● **Problem to work on**
A verbatim transcription of every record below is required.

+++ Input data +++

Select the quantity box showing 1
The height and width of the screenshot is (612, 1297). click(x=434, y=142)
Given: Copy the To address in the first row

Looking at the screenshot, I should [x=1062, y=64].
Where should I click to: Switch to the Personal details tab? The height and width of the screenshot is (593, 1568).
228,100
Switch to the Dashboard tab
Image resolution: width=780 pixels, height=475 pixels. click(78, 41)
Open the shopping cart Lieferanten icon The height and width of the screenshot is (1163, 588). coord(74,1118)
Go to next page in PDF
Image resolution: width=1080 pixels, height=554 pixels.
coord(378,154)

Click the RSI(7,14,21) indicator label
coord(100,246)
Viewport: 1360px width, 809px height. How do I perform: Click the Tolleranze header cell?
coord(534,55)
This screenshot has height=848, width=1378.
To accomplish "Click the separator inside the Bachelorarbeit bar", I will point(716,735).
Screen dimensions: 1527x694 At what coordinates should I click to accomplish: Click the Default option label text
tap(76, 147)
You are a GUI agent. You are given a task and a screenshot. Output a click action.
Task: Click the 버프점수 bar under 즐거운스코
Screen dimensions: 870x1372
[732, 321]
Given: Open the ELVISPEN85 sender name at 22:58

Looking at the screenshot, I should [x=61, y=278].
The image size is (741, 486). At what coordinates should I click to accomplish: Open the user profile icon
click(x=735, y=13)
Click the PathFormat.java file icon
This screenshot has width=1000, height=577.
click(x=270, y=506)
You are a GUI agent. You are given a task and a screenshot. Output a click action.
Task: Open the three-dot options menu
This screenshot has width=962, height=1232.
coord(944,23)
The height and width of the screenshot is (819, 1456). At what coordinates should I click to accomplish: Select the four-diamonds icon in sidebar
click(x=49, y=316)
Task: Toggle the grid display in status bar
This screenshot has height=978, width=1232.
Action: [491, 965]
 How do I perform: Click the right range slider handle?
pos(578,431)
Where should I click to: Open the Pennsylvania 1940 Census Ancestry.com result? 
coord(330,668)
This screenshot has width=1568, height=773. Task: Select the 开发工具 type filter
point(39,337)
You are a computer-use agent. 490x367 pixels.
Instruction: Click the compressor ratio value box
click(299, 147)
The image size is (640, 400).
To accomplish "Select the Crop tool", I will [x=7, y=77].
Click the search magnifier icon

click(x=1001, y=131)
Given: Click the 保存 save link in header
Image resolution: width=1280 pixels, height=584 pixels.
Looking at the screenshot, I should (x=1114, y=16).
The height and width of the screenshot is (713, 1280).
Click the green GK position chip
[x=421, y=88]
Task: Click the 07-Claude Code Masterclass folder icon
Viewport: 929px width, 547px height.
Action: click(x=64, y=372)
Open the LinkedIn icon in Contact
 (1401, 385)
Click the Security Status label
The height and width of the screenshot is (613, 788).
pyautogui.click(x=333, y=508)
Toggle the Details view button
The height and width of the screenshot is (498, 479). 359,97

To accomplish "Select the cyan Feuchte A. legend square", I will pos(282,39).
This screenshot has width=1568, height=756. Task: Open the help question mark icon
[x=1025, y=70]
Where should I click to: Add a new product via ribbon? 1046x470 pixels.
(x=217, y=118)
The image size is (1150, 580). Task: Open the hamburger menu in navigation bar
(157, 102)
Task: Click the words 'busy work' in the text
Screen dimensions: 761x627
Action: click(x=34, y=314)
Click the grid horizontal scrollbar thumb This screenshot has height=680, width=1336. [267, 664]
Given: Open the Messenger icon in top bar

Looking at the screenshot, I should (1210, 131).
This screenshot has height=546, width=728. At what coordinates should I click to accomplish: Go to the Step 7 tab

+++

● **Written reply**
Select the quantity box showing 1
The height and width of the screenshot is (612, 1297). click(x=434, y=142)
Given: Copy the To address in the first row

Looking at the screenshot, I should [x=1062, y=64].
Where should I click to: Switch to the Personal details tab? The height and width of the screenshot is (593, 1568).
228,100
Switch to the Dashboard tab
Image resolution: width=780 pixels, height=475 pixels. click(78, 41)
Open the shopping cart Lieferanten icon The height and width of the screenshot is (1163, 588). coord(74,1118)
Go to next page in PDF
Image resolution: width=1080 pixels, height=554 pixels.
coord(378,154)

Click the RSI(7,14,21) indicator label
coord(100,246)
Viewport: 1360px width, 809px height. How do I perform: Click the Tolleranze header cell?
coord(534,55)
This screenshot has height=848, width=1378.
To accomplish "Click the separator inside the Bachelorarbeit bar", I will point(716,735).
Screen dimensions: 1527x694 At what coordinates should I click to accomplish: Click the Default option label text
tap(76, 147)
You are a GUI agent. You are given a task and a screenshot. Output a click action.
Task: Click the 버프점수 bar under 즐거운스코
Screen dimensions: 870x1372
[732, 321]
Given: Open the ELVISPEN85 sender name at 22:58

Looking at the screenshot, I should [x=61, y=278].
The image size is (741, 486). At what coordinates should I click to accomplish: Open the user profile icon
click(x=735, y=13)
Click the PathFormat.java file icon
This screenshot has width=1000, height=577.
click(x=270, y=506)
You are a GUI agent. You are given a task and a screenshot. Output a click action.
Task: Open the three-dot options menu
This screenshot has width=962, height=1232.
coord(944,23)
The height and width of the screenshot is (819, 1456). At what coordinates should I click to accomplish: Select the four-diamonds icon in sidebar
click(x=49, y=316)
Task: Toggle the grid display in status bar
This screenshot has height=978, width=1232.
Action: [491, 965]
 How do I perform: Click the right range slider handle?
pos(578,431)
Where should I click to: Open the Pennsylvania 1940 Census Ancestry.com result? 
coord(330,668)
This screenshot has width=1568, height=773. Task: Select the 开发工具 type filter
point(39,337)
You are a computer-use agent. 490x367 pixels.
Instruction: Click the compressor ratio value box
click(299, 147)
The image size is (640, 400).
To accomplish "Select the Crop tool", I will [x=7, y=77].
Click the search magnifier icon

click(x=1001, y=131)
Given: Click the 保存 save link in header
Image resolution: width=1280 pixels, height=584 pixels.
Looking at the screenshot, I should (x=1114, y=16).
The height and width of the screenshot is (713, 1280).
Click the green GK position chip
[x=421, y=88]
Task: Click the 07-Claude Code Masterclass folder icon
Viewport: 929px width, 547px height.
Action: click(x=64, y=372)
Open the LinkedIn icon in Contact
 (1401, 385)
Click the Security Status label
The height and width of the screenshot is (613, 788).
pyautogui.click(x=333, y=508)
Toggle the Details view button
The height and width of the screenshot is (498, 479). 359,97

To accomplish "Select the cyan Feuchte A. legend square", I will pos(282,39).
This screenshot has width=1568, height=756. Task: Open the help question mark icon
[x=1025, y=70]
Where should I click to: Add a new product via ribbon? 1046x470 pixels.
(x=217, y=118)
The image size is (1150, 580). Task: Open the hamburger menu in navigation bar
(157, 102)
Task: Click the words 'busy work' in the text
Screen dimensions: 761x627
Action: click(x=34, y=314)
Click the grid horizontal scrollbar thumb This screenshot has height=680, width=1336. [267, 664]
Given: Open the Messenger icon in top bar

Looking at the screenshot, I should (1210, 131).
This screenshot has height=546, width=728. At what coordinates should I click to accomplish: Go to the Step 7 tab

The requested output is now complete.